There must be hundreds of books on leadership published each year and there is no shortage of those that focus on the subject within the context of ministry. It seems like I have read them all, but surely I have not. What strikes me about those volumes that I have read is that they all resonate with the same message. Underneath it all, they say the same thing. Christian leadership, first and foremost is Christ-like. Now doesn’t that sound absurdly obvious? Yet somehow, in all my reading and research, my study of the subject, I missed that basic point and I had even considered myself a student of leadership.

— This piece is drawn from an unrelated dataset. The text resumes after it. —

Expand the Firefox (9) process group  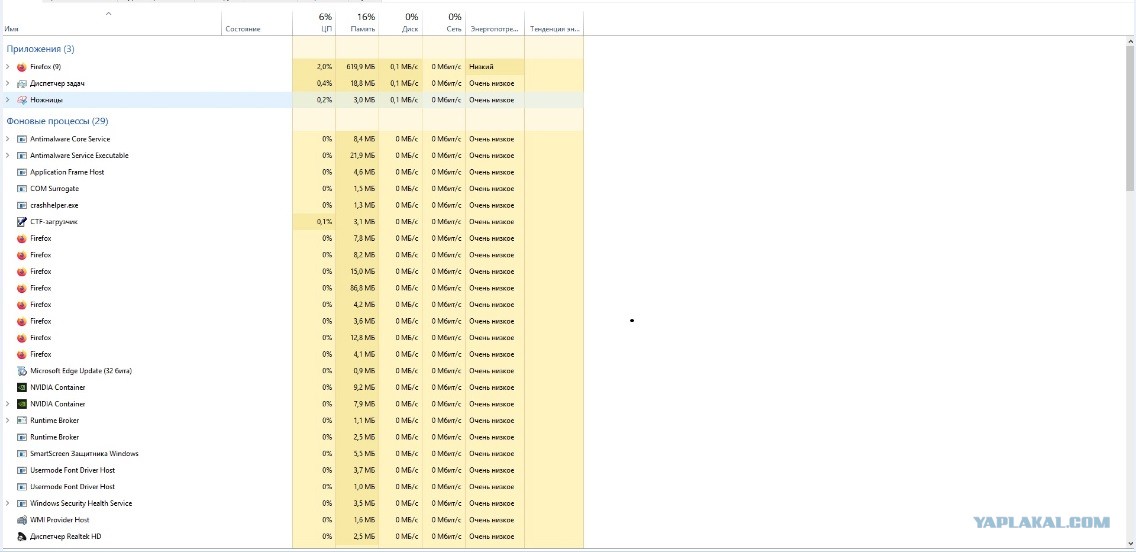(x=8, y=67)
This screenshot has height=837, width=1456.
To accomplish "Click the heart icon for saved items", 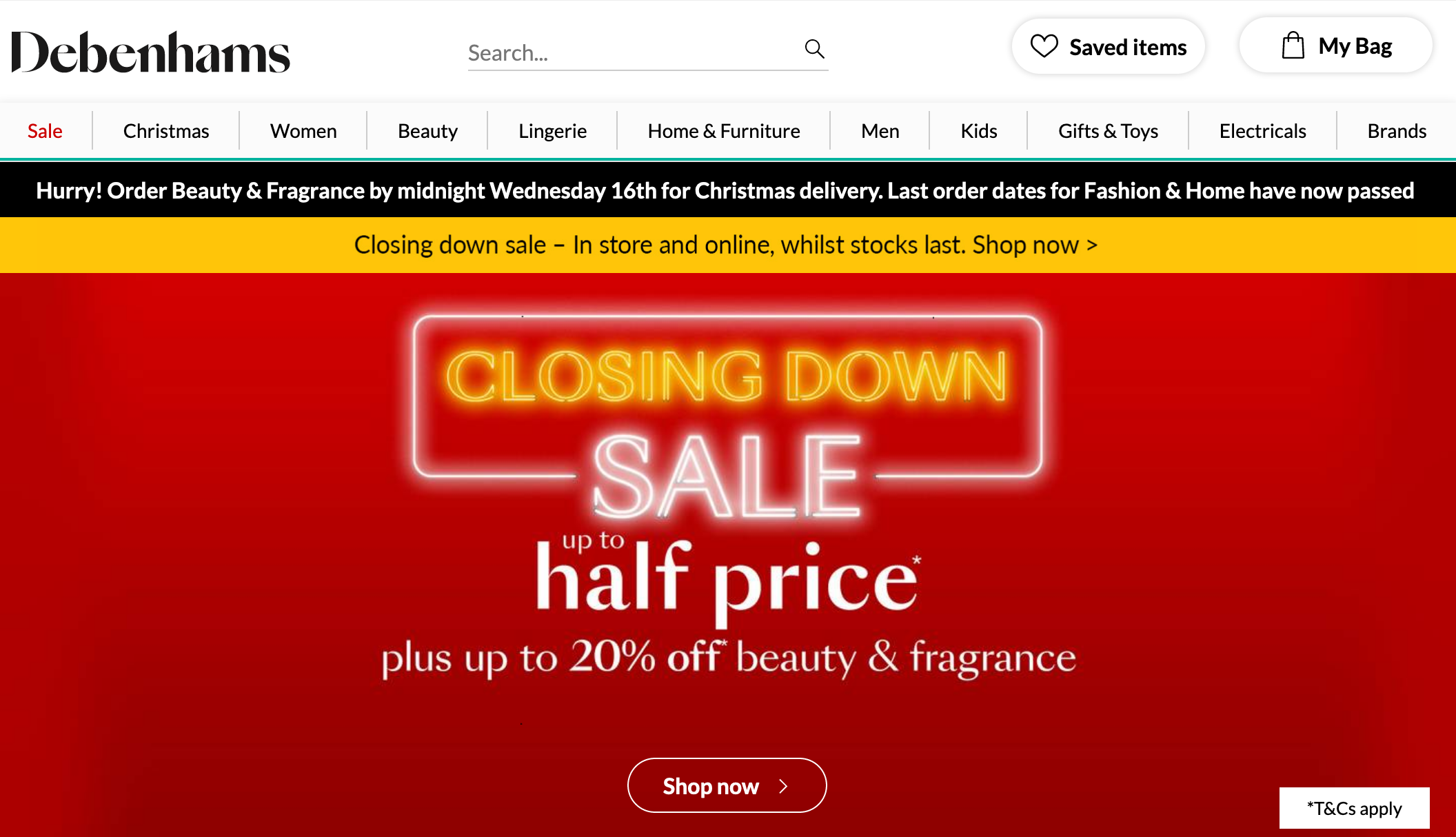I will 1044,46.
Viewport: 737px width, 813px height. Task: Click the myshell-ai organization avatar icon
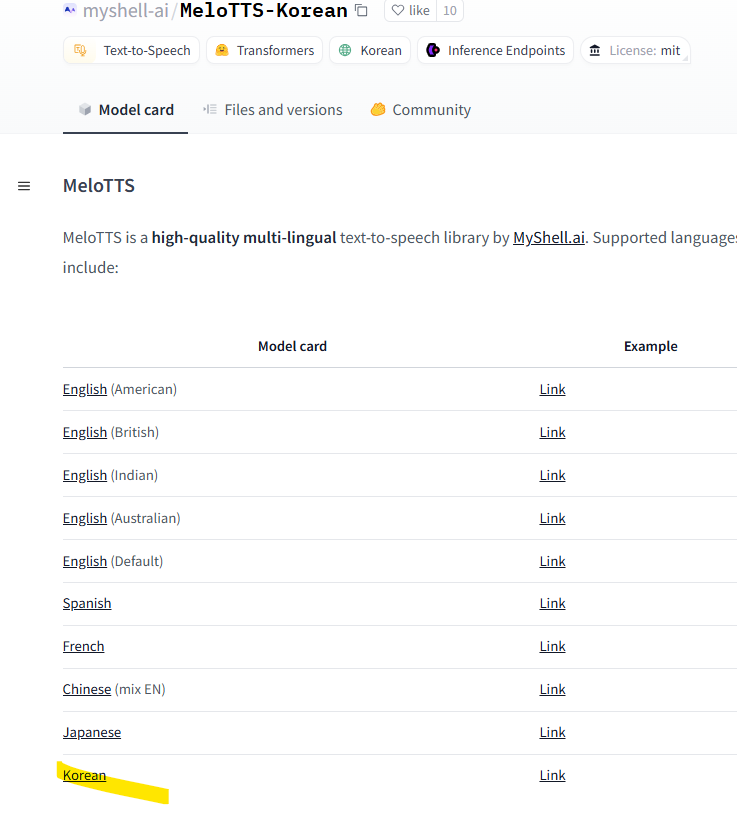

With my extensive military background, my discovered spiritual gifts, and the passion with which I considered the topic, I was a person informed in the art and science of leading others. I have received Professional Military Education, trained in the Reserve Officer’s Training Corps, and attended at least five other specific military schools geared to developing the student as a leader. I had command over troops and equipment and had executed significant military operations notably well, yet the concept of servant leadership was unknown to me.
When God called me out of the military and into full-time ministry I enrolled in and completed the course of ministry preparation, complete with its focus on developing the pastor as a leader. And on top of all that, I have been on staff in a church or the senior pastor of church for over eighteen years! Now add up all that experience, all my reading and research and one ought to come to the conclusion that I was an “expert” in leadership. What I discovered across the last several years of my life is that I knew a lot about leadership and understood nothing of its truths. The truth is Christian leadership is all about being like Christ.
One of the earliest books I read as part of my ministerial course was The Power of Vision, by George Barna. A class project had us develop a vision for our current ministry assignment and as I conducted research for this presentation, I came across Barna’s definition of vision that captivated me and still resonates deeply within my thoughts. He describes vision for ministry as: “A clear mental image of a preferable future imparted by God to His chosen servants and is based upon an accurate understanding of God, self, and circumstances.” Coming from my objective oriented military background and coupled with my dreamer’s heart, this concept was an incredibly powerful revelation for me. I became aware that beyond the cliché statement from the Four Spiritual Laws that “God has a wonderful plan for your life,” there was a Master Plan for ministry and the church.
As I undertook this new approach to equipping believers to change the world I attempted to marshal (interesting word….) that small group who would accept these insights and commit to the process of ministry change and restructure, as well as provide the energy to execute the plan that God would give us. Oddly enough I could never seem to get enough people (six to ten) to sit down long enough to learn the concepts, explore the possibilities, seek God’s plan through prayer, and then flesh out that plan on paper, let alone in actuality. There were always too many distractions, seasonal interruptions, emergencies or higher priority activities.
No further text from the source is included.